The Nootka broadband site will greatly assist in the routine location of these earthquakes for the Canadian Earthquake Catalogue.It will provide important constraint on these locations and their depth. Locating earthquakes is a bit like finding a needle in a haystack.  Ideally you want to make your haystack as small as possible.  This can be accomplished by having stations on all sides of the earthquake and relatively close to it.  If one station happens to also be directly above the earthquake then the distance from this station to the earthquake is the depth of the earthquake.  

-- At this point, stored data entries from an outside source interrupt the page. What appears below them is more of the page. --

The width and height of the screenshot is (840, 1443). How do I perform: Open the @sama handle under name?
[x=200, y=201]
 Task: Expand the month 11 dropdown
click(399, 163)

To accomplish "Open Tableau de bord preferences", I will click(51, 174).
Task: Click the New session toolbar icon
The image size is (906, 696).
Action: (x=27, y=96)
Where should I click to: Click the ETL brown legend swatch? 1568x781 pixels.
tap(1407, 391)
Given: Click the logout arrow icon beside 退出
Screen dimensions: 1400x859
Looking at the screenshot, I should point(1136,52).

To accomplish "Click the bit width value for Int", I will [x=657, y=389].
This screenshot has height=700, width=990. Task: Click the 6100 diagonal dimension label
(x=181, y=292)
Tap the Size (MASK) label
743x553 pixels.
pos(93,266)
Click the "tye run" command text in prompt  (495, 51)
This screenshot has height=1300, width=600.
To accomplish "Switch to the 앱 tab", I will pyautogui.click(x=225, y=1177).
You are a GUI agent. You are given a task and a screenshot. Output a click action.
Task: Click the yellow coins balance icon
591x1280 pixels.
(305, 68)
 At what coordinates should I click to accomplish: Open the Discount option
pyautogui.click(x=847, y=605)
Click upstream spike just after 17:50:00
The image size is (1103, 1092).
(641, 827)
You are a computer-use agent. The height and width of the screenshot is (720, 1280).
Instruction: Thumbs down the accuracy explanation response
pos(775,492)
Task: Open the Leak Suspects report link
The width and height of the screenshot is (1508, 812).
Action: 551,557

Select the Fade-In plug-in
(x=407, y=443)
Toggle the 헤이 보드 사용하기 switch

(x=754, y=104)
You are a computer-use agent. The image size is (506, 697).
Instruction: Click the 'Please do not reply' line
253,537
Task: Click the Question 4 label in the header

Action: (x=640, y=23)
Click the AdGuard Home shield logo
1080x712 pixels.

With offshore earthquakes this is very difficult as all stations providing real-time data feeds are far away on land and on only one side of the earthquakes.  We are looking forward to having a station closer and outboard of the plate margin, placing it to the west of some of these events. This will help us do our job better.  In fact, if the July M5.8 and M6.4 earthquakes could have just waited until after Aug 4th then we would have some great data from which to determine accurate depths for these events. These earthquakes probably occurred within 10km of the broadband site we installed yesterday. Knowing exactly which plate these earthquakes occurred on and at what depth would provide us with information on the stress regime of these plates and add to our accumulating store of knowledge concerning earthquake hazard in this region.  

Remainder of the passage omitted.